Calcium Stimulation of Mitochondrial Respiration is Substrate Dependent and Tissue Specific

Abstract

Mitochondrial enzymes, such as pyruvate dehydrogenase, isocitrate dehydrogenase, and alpha-ketoglutarate dehydrogenase, have been shown to be stimulated by calcium ion in isolated enzyme experimental systems. However, the extent of Ca2+ stimulation of these enzymes and the resulting integrated stimulatory effect on mitochondrial energy metabolism in in-situ and in-vivo states in the heart and kidney remains to be clarified. In this study, we hypothesized that Ca2+ stimulation of mitochondrial respiration and ATP synthesis is substrate dependent and tissue-specific. To test this hypothesis, we isolated mitochondria from heart and kidney outer medulla from Sprague-Dawley rats. Oxygen consumption rates were determined under different respiratory states: leak state (energized mitochondria in absence of ADP) and the ADP-stimulated state (energized mitochondria in presence of saturating concentration of ADP) with/without bolus injection of different concentrations of CaCl2 using an Oroboros Oxygraph-2k Instrument with various respiratory substrates, including pyruvate+malate (PM), glutamate+malate (GM), alpha-ketoglutarate+malate (AM), palmitoyl-L-carnitine+malate (PCM), and succinate (SUC).

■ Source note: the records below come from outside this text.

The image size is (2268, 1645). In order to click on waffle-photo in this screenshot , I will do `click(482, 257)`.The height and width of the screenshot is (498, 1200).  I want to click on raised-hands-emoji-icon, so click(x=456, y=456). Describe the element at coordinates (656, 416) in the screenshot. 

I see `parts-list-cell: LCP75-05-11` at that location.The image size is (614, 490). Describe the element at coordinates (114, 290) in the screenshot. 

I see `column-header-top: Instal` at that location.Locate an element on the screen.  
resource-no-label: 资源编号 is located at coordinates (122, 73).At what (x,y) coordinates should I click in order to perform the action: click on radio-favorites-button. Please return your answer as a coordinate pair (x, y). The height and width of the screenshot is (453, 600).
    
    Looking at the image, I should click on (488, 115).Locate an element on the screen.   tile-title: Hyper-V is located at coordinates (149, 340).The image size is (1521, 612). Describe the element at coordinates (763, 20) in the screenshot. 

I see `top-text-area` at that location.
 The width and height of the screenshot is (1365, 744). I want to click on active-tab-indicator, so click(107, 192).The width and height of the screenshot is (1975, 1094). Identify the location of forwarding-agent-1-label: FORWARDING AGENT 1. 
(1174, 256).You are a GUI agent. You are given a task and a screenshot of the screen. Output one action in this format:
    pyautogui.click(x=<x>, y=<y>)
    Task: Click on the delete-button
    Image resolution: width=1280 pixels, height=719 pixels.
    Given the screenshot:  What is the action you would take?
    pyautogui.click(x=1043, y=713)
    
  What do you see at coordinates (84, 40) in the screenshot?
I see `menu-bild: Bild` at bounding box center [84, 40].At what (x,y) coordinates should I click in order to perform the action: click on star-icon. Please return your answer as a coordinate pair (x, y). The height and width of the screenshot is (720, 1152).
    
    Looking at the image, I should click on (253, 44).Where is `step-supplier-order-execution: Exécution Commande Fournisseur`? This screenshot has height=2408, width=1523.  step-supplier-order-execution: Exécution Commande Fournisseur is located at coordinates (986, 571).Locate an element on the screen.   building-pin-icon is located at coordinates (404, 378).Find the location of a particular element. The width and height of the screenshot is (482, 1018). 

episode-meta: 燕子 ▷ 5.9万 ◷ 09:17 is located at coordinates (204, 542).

The results demonstrated that the various respiratory substrates yielded differences in ADP consumption rates and hence, led to dramatically different respiratory rates in isolated mitochondria from the heart and kidney. Importantly, it was found that Ca2+ significantly increased mitochondrial state III respiration with GM and AM substrates compared to the other substrates in both organs. Moreover, Ca2+ effects on mitochondrial respiration were found to be biphasic, i.e. a small increases in [Ca2+] had a stimulatory effect while large increases had inhibitory effect. These results suggest that energized isolated mitochondria in presence of Ca2+ do not respond the same extent when different substrates are used. We conclude that isolated mitochondria require a suitable substrate combination, optimal [Ca2+], and specific tissue source of mitochondria to achieve a level of energy metabolism and ATP production comparable to in-vivo conditions.